**EXERCISE MATERIALS**
•••••
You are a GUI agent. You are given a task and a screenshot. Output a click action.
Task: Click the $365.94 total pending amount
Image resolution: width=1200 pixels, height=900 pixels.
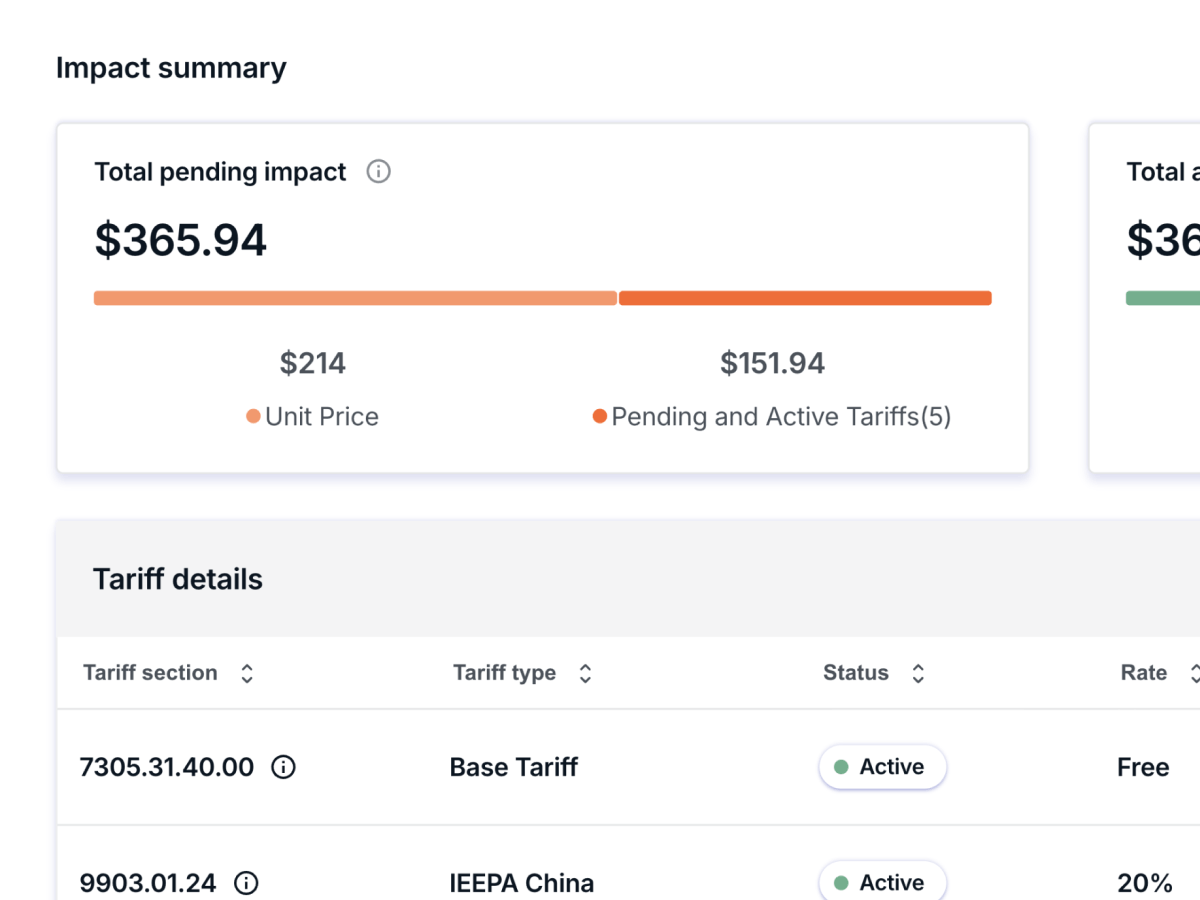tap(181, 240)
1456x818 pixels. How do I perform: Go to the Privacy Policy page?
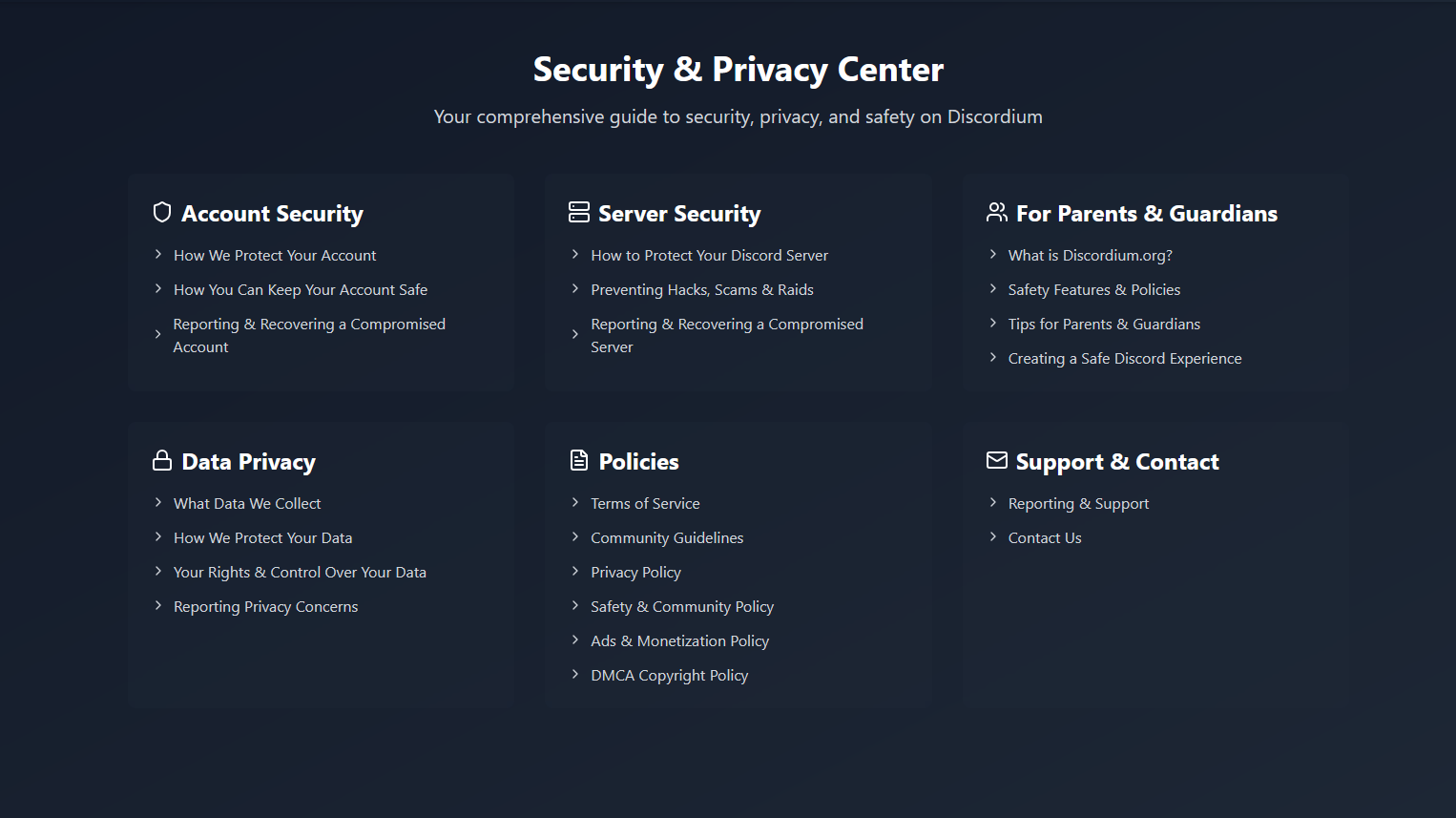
•••••
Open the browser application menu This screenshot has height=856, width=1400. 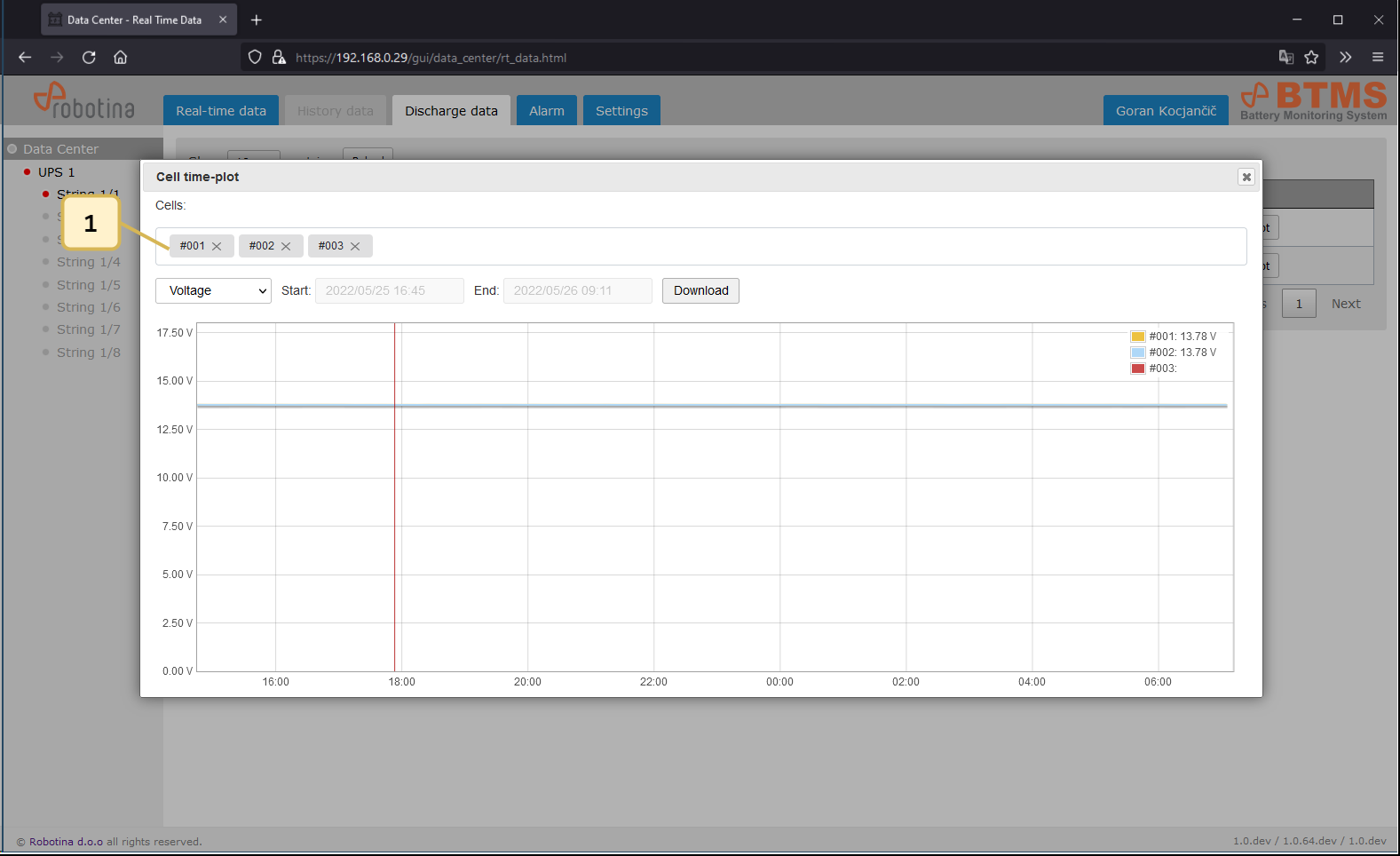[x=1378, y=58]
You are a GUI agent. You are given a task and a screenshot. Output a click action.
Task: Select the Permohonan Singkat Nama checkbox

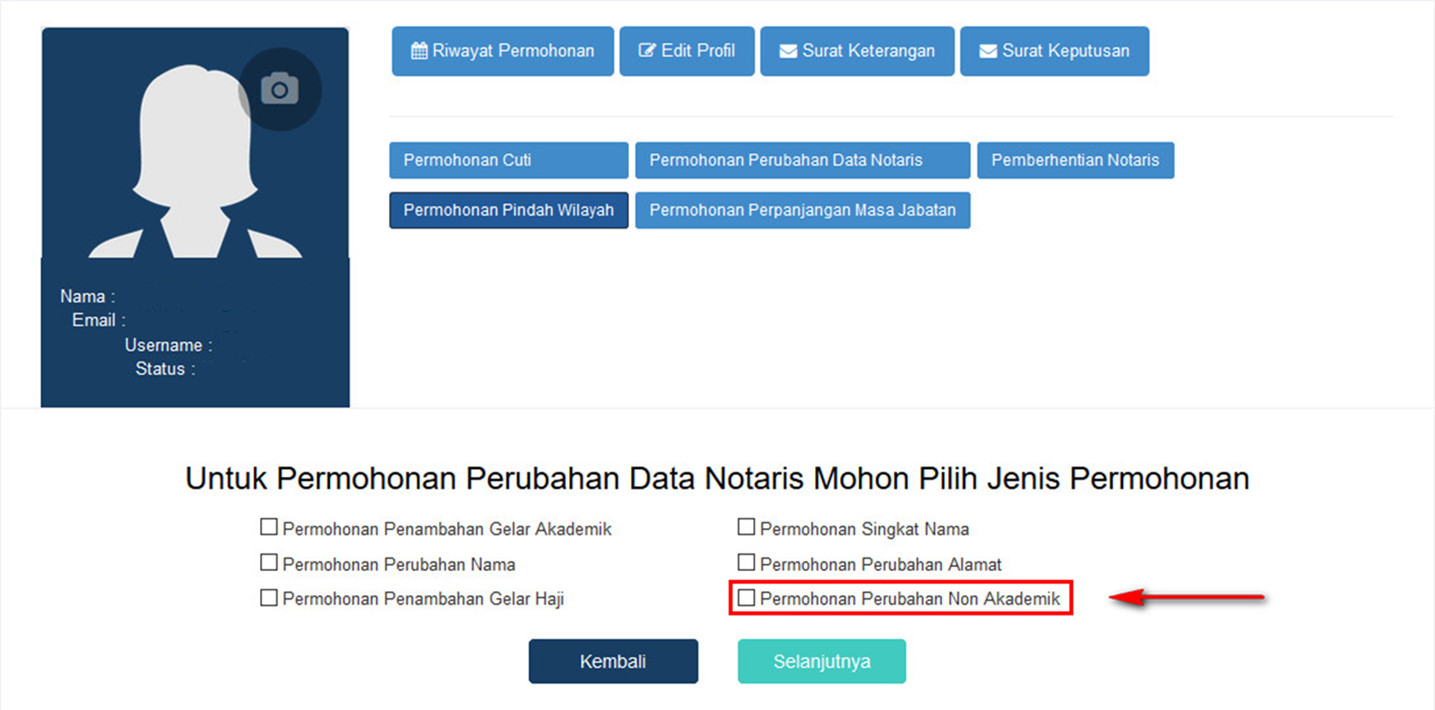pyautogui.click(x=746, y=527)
•••••
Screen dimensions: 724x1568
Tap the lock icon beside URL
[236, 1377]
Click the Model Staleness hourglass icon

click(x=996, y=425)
•••••
**YOUR OBJECTIVE**
A clean copy is needed of the lines above from the one with "Task: Click the $365.94 total pending amount" up to and including the one with "1456x818 pixels. How". Please set it down exactly, with no pictures.

**SOLUTION FOR THIS TASK**
Task: Click the $365.94 total pending amount
Image resolution: width=1200 pixels, height=900 pixels.
tap(181, 240)
1456x818 pixels. How do I perform: Go to the Privacy Policy page?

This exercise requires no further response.